I have diabetes, Type II. I take medicine twice a day and I know that if I don’t manage my blood sugar levels I am putting myself at greater risk for heart attack, stroke, blindness and limb amputation in my future. I don’t fight taking my diabetes medicine. But my depression medicine? That’s another story. I struggle all the time. “If I were a strong enough person and more in control I could do without it.” “I don’t need it any more, I am feeling better.” It is so easy to dismiss depression as something I can control, “if I put my mind to it.” Even though I know that depression like diabetes is a bio-chemical issue. Regardless of whether one has “emotional issues” depression is, by the time it manifests, a bio-chemical problem as well. Even with therapy, an adjustment in one’s body chemistry is usually going to be necessary. One’s chemistry has to get re-aligned; one’s serotonin levels have to get adjusted up. Maybe your body will be able to sustain the appropriate levels once it has readjusted, but for many people, like myself, medicine is necessary long-term. I know because I have tried multiple times to do without, only to discover that, yes, it really does make a difference in how well I can cope and how low my mood gets.
I hate myself for needing antidepressants; I don’t hate myself for needing diabetes medicine. What’s the difference? Again I come back to the issue of shame. I feel that I am judged by society as being “responsible” for being depressed. As if it is a character weakness. But because I am not morbidly obese, and therefore not obviously “responsible” for my sugar levels being abnormal, society doesn’t judge my diabetes as a character flaw. The truth is, both probably have a genetic cause to some extent, and my behavior has certainly contributed to my developing diabetes. On the other hand I have done nothing to “cause” my depression.

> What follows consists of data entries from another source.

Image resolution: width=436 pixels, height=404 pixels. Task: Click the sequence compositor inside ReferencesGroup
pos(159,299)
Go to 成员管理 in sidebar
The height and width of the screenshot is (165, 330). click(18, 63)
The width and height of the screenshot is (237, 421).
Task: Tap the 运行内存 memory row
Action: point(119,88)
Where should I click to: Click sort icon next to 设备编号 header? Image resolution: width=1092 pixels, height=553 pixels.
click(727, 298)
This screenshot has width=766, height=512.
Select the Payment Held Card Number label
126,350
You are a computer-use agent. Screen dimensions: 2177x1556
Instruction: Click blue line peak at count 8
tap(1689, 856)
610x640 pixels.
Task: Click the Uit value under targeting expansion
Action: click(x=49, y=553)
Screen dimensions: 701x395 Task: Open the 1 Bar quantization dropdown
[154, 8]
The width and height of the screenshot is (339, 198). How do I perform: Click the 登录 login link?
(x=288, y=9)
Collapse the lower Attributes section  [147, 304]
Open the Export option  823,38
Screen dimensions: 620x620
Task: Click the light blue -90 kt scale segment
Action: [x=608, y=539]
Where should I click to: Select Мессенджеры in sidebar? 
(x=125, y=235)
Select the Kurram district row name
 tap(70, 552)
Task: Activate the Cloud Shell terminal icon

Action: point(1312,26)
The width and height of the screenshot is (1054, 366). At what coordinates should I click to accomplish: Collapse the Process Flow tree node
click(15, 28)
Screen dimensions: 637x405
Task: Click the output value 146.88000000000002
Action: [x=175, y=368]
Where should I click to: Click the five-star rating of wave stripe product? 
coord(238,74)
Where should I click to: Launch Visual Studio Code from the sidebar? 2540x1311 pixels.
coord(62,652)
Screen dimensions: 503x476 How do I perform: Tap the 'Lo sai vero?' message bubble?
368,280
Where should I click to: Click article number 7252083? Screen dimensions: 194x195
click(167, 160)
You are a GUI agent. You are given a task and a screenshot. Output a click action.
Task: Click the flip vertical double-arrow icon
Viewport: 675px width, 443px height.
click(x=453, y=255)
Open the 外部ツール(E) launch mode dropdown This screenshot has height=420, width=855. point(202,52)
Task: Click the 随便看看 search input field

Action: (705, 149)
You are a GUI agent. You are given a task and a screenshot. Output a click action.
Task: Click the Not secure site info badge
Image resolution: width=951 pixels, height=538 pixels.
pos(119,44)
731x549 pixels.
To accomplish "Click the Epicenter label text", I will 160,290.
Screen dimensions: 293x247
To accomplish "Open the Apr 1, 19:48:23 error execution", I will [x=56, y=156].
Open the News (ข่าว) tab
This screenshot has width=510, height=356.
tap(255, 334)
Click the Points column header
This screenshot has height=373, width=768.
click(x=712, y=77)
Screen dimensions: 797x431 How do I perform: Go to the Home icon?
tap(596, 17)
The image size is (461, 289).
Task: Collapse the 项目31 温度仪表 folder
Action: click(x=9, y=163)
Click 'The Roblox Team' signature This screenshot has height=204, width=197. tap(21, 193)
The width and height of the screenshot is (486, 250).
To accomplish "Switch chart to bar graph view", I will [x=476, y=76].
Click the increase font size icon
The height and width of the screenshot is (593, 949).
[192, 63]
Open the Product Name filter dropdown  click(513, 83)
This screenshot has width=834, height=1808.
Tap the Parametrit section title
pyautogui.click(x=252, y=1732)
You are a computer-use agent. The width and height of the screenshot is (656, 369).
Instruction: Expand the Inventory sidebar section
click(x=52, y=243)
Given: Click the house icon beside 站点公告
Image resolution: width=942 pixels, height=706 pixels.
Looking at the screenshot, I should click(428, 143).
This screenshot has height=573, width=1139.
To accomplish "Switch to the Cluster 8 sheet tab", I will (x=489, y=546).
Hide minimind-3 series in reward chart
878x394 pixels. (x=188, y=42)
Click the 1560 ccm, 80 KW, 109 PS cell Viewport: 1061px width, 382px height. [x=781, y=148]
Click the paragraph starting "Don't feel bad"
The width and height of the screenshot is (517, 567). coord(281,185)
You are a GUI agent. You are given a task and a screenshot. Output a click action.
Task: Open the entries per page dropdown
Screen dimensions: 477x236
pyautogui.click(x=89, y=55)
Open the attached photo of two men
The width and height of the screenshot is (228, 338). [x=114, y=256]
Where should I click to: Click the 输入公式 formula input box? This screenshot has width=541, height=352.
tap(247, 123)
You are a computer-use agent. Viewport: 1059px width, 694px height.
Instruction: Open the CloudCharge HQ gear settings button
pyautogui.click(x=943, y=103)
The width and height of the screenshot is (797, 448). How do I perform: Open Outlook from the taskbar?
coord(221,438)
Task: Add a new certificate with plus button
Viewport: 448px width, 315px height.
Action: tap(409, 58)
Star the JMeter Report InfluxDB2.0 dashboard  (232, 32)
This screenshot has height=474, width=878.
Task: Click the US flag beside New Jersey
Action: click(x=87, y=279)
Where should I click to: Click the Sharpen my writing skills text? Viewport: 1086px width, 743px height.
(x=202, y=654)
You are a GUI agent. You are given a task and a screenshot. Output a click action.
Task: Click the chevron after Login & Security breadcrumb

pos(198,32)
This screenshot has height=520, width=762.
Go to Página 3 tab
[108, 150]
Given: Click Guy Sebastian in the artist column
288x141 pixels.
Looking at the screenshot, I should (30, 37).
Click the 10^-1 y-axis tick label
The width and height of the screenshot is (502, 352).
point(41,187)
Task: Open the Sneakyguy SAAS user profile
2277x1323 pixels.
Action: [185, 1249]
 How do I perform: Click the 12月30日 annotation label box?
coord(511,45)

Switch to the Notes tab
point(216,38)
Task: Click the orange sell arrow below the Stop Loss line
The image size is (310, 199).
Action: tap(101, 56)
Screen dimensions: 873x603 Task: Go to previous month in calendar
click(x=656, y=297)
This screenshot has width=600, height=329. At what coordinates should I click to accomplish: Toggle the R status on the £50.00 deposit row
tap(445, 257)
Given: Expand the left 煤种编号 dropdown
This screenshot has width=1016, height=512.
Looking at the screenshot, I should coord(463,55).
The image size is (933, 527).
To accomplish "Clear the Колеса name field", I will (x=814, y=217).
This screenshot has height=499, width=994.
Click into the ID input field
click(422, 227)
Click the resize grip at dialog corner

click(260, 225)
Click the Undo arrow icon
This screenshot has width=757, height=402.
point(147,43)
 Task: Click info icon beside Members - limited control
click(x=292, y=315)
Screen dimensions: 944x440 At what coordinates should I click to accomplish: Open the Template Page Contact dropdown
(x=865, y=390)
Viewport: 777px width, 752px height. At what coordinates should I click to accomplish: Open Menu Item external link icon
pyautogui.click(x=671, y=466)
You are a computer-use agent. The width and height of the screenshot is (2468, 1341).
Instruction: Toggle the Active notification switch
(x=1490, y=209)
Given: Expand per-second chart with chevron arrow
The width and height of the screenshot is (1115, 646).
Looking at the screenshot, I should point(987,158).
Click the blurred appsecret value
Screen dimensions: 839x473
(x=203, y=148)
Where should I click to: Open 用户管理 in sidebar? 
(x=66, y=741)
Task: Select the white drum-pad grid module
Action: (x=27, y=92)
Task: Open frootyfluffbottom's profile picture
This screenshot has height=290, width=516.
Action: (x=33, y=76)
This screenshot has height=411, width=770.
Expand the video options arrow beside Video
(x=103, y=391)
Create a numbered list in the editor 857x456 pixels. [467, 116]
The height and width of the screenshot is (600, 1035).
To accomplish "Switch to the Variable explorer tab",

So, what am I saying? I am saying we need to redefine our attitudes to depression. We need to be supportive of family members who are depressed and not communicate any shame messages. Ask them how they want to deal with telling people, but encourage them to share information with others in order to get support. Don’t encourage secrets because that suggests to them that you are ashamed of their depression. Let them know clearly that you are not ashamed, and if secrecy is their choice, you will comply only because they want it, not because you do. Of course, if you have been hiding your own depression it is hard to support this attitude convincingly. So maybe the first course of action is to be honest about your own illness, if you suffer too. Joining a support group, getting on medication, and or getting into therapy yourself can model a good attitude towards depression. You don’t want to share your “issues” with your children but you can show them that depression is a medical condition that one need not be ashamed of. And you need to keep telling yourself until you really believe it.